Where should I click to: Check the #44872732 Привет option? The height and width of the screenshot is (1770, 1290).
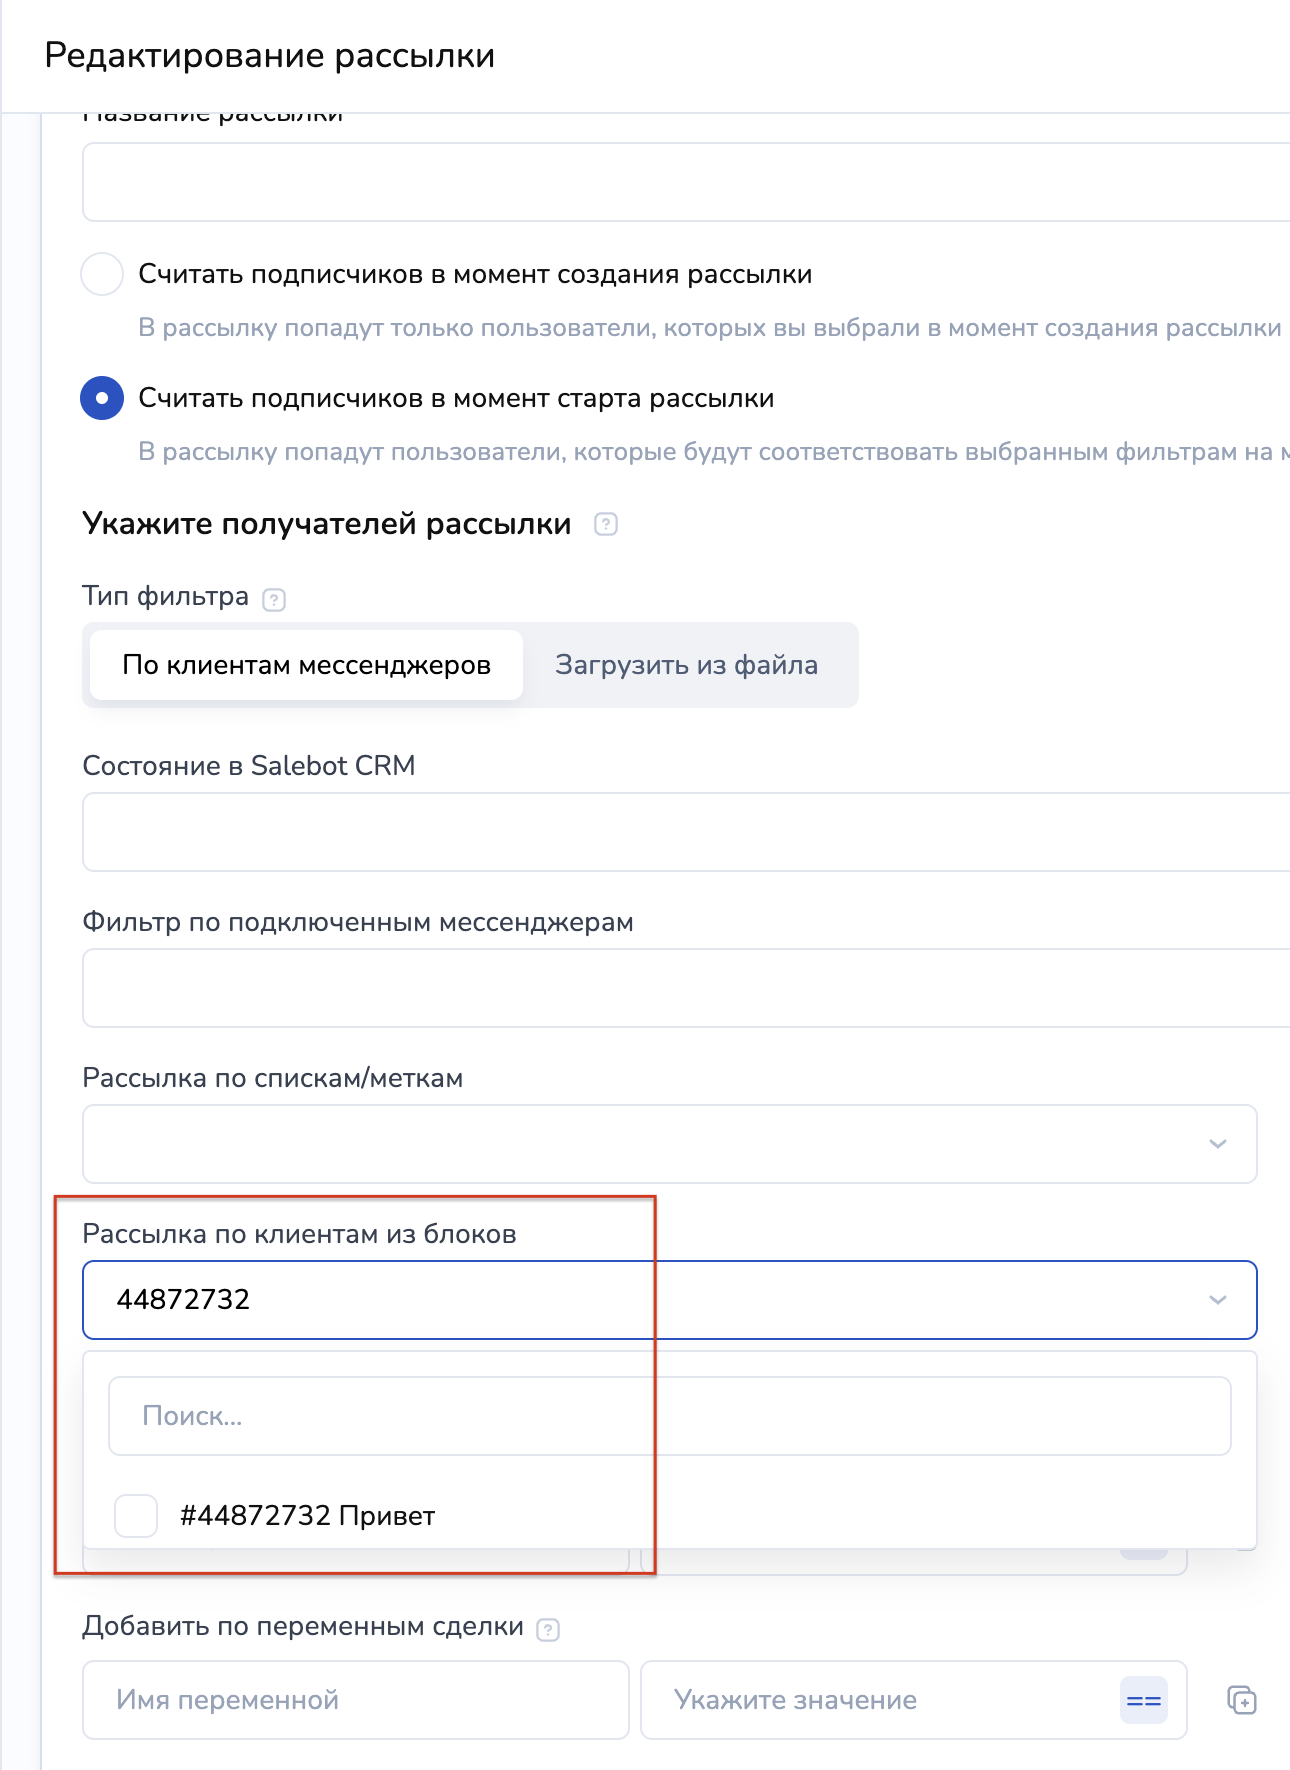point(136,1515)
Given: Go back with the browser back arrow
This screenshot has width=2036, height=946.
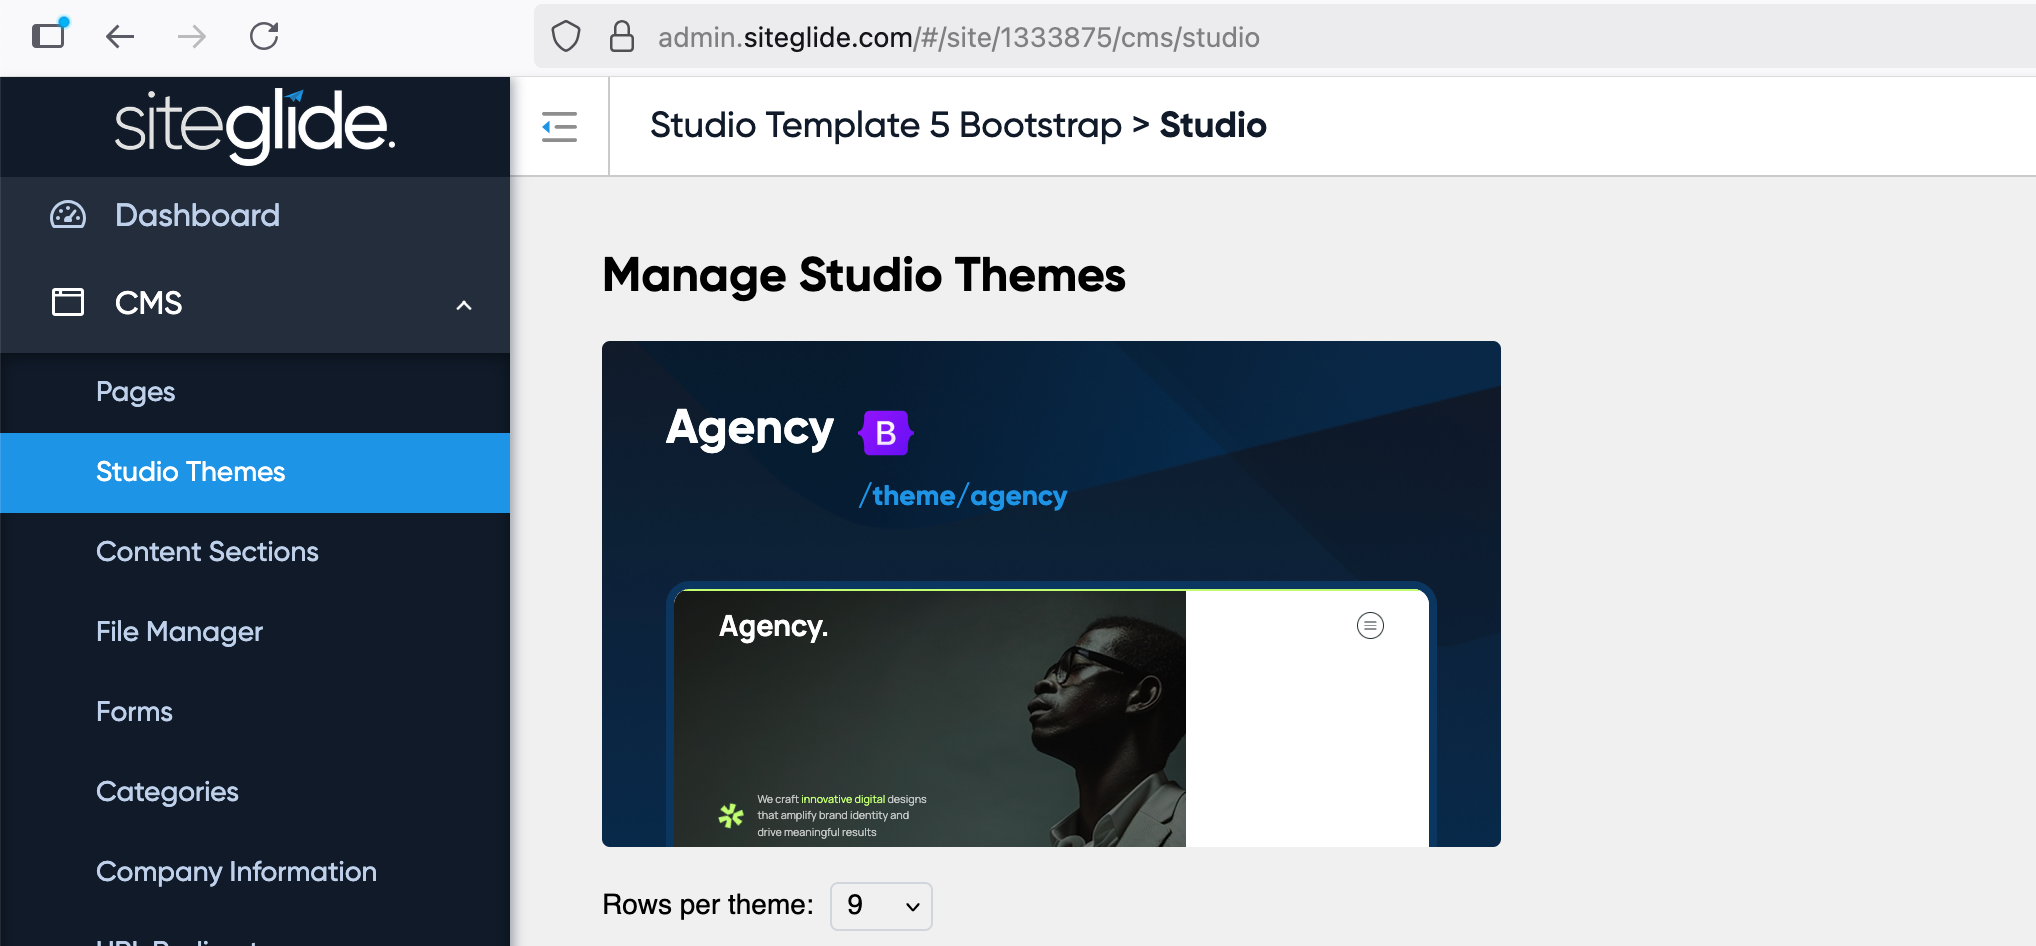Looking at the screenshot, I should pyautogui.click(x=120, y=37).
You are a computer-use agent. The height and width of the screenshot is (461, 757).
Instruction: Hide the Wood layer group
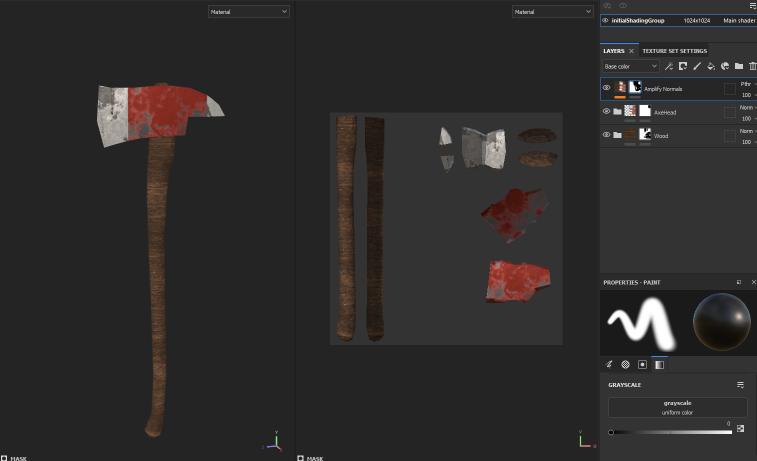pos(606,135)
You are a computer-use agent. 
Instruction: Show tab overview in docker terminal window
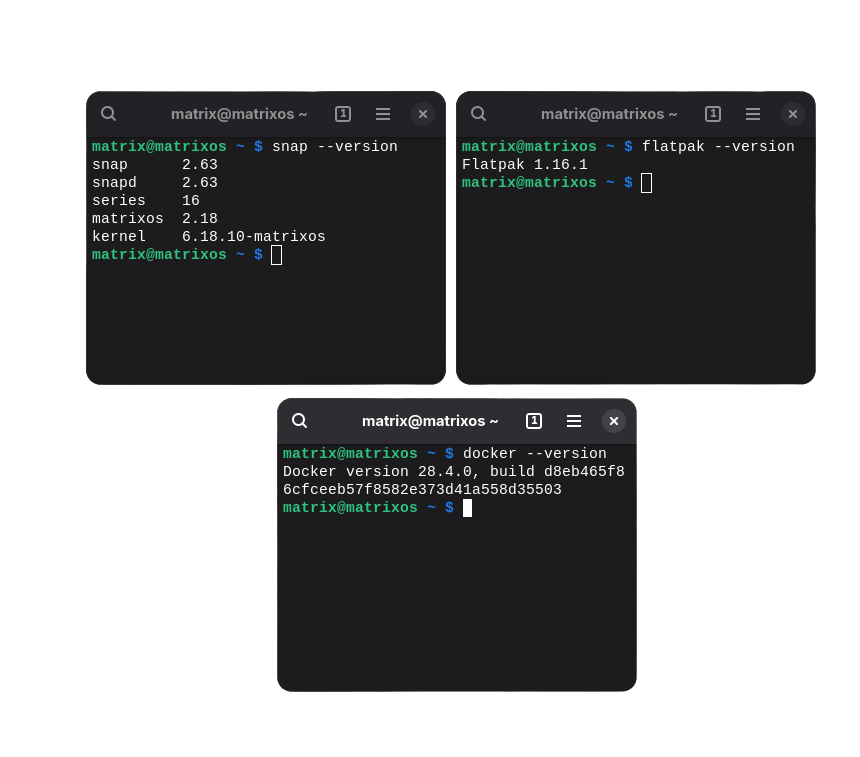click(x=534, y=421)
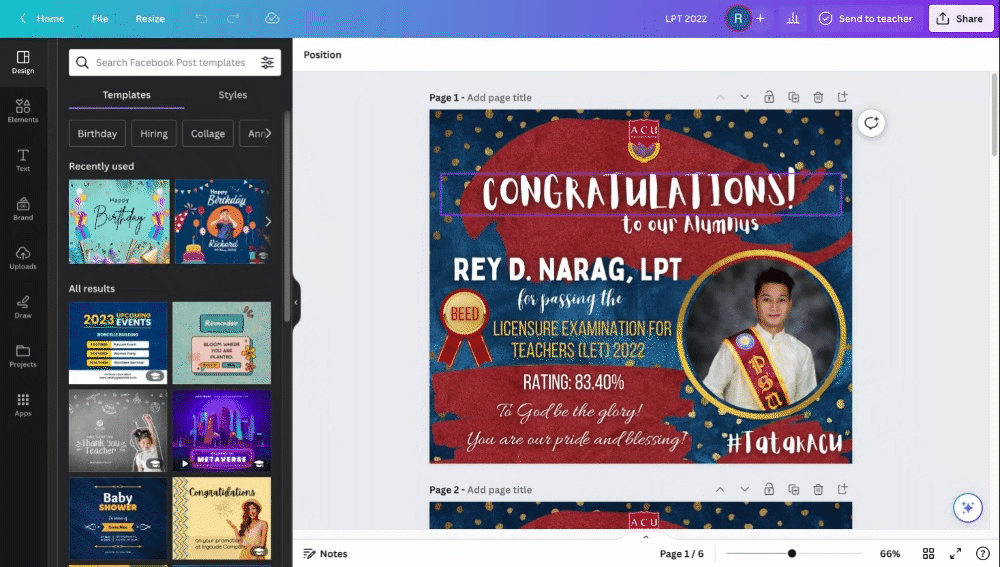Screen dimensions: 1000x567
Task: Move Page 1 down with the chevron
Action: tap(744, 97)
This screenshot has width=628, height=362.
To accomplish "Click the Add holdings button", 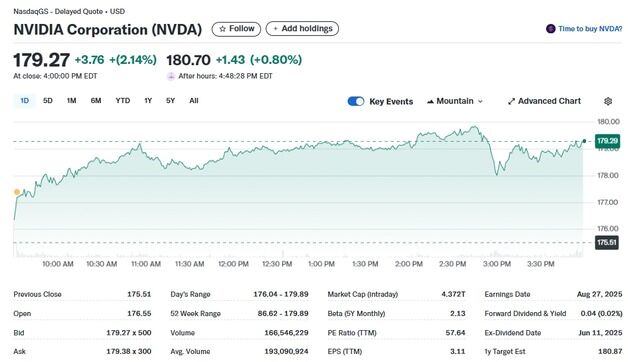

+ + +

DESCRIPTION OF THE TASK:
Print the material verbatim; drop the pictures.

SOLUTION:
Where should I click to: Check the #44872732 Привет option? The height and width of the screenshot is (1770, 1290).
point(136,1515)
Given: Go back with the browser back arrow
This screenshot has width=2036, height=946.
Looking at the screenshot, I should pyautogui.click(x=120, y=37).
You are a computer-use agent. The height and width of the screenshot is (461, 757).
Instruction: Hide the Wood layer group
pos(606,135)
You are a computer-use agent. 
Instruction: Show tab overview in docker terminal window
click(x=534, y=421)
Screen dimensions: 1000x567
Task: Move Page 1 down with the chevron
Action: tap(744, 97)
This screenshot has width=628, height=362.
To accomplish "Click the Add holdings button", 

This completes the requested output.